We can also get a random word from a list and use it in a sentence. Note how we have to import a module ```random```.

In [13]:
import random
random.choice(theLWords)

'whether'

In [14]:
print("The random word is: \"" + random.choice(theLWords) + "\"")

The random word is: "troubles,"


## Counting words

To count the number of each **word type** will use a module called *collections*. This will give us a new datatype that we can use like a *dictionary*.

In [None]:
from collections import Counter
theCounts = Counter(theSorted)
print(theCounts)

In [None]:
type(theCounts)

With this we can look up the count for any word.

In [None]:
theCounts["the"]

In [None]:
theCounts.most_common(3)

----
# Getting Help

There are a number of places to get help for manipulating strings and lists. Here are some tutorials that will give you ideas about what you can do:
* [Manipulating Strings in Python](https://programminghistorian.org/lessons/manipulating-strings-in-python)
* [Counting Frequencies](https://programminghistorian.org/lessons/counting-frequencies)
For that matter there are a whole series of Programming Historian lessons you can check out.

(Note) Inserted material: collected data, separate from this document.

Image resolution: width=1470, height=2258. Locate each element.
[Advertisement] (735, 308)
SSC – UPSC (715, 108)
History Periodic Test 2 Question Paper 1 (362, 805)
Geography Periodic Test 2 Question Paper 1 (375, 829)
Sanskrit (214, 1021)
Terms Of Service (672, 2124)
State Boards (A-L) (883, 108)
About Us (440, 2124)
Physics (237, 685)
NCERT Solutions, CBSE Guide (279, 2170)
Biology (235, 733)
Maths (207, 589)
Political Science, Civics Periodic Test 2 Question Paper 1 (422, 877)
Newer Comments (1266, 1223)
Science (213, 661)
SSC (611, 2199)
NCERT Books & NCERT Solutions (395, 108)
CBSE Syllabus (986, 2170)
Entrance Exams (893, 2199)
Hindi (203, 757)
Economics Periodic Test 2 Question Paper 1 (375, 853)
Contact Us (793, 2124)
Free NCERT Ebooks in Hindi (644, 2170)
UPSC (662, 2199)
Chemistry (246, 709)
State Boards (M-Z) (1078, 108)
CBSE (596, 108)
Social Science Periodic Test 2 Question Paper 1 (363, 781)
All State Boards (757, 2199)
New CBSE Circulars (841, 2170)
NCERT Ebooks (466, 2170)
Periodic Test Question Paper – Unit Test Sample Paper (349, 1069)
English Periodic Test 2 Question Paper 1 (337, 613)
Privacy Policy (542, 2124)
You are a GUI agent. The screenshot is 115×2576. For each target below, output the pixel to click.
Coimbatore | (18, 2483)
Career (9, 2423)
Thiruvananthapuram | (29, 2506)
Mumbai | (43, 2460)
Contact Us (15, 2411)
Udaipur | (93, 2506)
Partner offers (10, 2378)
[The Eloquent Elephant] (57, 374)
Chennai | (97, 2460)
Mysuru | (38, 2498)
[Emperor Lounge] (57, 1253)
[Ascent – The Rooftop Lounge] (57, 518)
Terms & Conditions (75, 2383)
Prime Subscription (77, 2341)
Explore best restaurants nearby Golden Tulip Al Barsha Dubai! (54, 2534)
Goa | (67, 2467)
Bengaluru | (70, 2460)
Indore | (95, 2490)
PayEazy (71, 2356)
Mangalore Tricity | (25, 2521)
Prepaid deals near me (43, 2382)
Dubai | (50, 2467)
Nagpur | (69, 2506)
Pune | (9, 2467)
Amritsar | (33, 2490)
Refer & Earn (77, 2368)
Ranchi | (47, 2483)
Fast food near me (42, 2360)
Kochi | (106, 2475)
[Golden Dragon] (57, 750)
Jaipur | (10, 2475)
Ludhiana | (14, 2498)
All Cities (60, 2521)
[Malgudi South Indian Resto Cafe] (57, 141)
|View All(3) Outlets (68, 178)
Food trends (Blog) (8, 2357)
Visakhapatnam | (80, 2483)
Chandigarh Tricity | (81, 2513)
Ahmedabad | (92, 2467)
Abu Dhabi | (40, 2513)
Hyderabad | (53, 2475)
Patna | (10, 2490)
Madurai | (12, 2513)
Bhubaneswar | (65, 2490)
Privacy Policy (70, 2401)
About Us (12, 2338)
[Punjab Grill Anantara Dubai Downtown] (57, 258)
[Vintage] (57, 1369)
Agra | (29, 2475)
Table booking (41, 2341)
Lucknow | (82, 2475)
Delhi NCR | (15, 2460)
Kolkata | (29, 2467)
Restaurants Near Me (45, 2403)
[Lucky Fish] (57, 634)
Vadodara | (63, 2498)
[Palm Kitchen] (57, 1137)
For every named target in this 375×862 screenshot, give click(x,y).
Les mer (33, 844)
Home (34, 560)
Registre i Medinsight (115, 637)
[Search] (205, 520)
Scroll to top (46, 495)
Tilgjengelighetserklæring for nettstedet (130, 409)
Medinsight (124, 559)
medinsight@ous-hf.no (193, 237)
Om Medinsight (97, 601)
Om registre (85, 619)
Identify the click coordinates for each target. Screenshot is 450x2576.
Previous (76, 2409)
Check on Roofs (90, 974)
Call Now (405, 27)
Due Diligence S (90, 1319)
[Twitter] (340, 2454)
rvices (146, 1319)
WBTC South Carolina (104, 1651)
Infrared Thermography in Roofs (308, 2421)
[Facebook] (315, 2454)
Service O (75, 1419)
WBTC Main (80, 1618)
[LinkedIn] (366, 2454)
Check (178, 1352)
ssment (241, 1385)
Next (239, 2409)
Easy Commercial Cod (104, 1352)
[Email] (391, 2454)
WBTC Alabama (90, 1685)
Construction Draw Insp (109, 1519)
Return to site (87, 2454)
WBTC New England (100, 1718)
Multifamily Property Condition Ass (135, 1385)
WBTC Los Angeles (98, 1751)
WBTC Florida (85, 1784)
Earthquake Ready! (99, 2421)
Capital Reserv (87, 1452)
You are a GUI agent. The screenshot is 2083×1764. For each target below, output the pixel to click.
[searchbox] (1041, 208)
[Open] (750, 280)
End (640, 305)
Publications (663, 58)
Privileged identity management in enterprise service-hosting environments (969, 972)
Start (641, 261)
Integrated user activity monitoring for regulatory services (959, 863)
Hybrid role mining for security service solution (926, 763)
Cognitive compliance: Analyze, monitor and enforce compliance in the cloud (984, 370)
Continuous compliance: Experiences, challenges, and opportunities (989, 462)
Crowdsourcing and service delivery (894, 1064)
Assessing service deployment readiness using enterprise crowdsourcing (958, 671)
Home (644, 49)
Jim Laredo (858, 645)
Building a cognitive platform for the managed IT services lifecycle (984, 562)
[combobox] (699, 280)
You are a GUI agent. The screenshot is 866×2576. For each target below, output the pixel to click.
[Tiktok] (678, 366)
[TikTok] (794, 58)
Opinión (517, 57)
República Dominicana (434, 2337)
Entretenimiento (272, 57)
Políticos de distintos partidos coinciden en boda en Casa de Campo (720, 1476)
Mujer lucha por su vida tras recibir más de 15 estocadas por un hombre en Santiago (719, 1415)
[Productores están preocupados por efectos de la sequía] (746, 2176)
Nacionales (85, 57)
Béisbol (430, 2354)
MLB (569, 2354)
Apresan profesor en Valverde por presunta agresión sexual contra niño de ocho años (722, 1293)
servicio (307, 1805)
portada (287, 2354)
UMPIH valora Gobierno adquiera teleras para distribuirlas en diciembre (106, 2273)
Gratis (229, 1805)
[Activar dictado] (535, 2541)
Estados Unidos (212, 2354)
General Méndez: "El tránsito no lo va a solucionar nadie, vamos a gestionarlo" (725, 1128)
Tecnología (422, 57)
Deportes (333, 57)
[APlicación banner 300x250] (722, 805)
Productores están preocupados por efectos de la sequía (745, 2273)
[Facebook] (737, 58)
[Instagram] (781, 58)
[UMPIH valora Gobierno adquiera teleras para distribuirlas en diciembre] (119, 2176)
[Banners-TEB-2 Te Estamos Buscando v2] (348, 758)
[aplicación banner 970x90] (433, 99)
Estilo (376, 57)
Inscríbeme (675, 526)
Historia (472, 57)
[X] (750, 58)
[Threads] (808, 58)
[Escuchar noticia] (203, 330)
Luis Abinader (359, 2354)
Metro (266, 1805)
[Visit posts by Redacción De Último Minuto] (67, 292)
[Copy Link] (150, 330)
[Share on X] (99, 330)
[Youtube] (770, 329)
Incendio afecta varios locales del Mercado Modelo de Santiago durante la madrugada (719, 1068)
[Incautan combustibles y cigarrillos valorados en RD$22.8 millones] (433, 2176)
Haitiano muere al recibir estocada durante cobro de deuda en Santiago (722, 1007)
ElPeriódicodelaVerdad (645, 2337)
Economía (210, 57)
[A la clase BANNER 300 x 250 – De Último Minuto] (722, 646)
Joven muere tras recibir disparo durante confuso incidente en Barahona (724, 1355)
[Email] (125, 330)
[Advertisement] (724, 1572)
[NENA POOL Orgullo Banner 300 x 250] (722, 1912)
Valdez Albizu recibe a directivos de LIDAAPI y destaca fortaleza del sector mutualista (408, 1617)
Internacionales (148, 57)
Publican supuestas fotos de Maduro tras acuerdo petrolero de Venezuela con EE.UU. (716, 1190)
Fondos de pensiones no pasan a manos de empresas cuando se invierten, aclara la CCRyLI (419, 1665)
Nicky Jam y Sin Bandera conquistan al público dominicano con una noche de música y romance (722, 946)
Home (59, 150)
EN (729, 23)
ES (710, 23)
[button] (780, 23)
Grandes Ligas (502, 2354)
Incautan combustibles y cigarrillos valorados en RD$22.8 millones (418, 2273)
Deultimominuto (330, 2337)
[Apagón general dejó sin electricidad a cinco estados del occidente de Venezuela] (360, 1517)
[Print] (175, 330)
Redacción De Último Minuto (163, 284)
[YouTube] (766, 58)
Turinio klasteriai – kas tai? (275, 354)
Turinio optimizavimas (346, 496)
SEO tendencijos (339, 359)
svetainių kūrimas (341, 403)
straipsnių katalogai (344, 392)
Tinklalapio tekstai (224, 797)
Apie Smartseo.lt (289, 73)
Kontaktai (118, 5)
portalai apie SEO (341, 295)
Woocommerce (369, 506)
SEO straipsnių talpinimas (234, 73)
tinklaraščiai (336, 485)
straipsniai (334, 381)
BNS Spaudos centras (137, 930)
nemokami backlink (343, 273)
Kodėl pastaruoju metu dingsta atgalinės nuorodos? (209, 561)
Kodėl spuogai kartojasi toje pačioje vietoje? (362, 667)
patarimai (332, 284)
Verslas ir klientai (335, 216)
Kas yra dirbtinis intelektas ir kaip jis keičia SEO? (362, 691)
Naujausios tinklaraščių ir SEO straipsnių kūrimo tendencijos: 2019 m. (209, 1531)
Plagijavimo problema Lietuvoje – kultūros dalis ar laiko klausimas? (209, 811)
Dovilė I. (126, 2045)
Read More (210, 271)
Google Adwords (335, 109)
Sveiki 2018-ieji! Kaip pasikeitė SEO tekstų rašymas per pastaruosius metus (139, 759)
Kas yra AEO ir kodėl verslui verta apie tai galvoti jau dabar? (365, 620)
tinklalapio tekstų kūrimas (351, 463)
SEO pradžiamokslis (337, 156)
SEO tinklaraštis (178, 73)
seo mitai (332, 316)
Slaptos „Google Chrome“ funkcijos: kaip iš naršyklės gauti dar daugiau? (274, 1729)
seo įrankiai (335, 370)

Stéfan Sinclai and I have also write a text book called the [Art of Literary Text Analyss](https://github.com/sgsinclair/alta/blob/master/ipynb/ArtOfLiteraryTextAnalysis.ipynb)

----
# Homework

### Part 1
Write a notebook that has code that generates random sentences from lists of words. The template should be something like: 

```
All <noun> are <adjective>!
```

To do this you need to:

* Create a list of adjectives.
* Create a list of nouns.
* Use ```random.choice``` to pick one of each.
* Concatenate the sentence and print it.

### Part 2
Write notebook that opens a text file, tokenizes it and identifies the top 10 high-frequency words. To do this you need to:
* Put the text file in the folder with the notebook.
* Figure out the code for opening a text file and reading it into a variable. Can you figure out how to find code that will open a file and read it in?
* Then you want to split it into words (tokenize it). 
* Then you need to count the words and find the top ten.

The important thing is to explain what you are doing using markdown cells.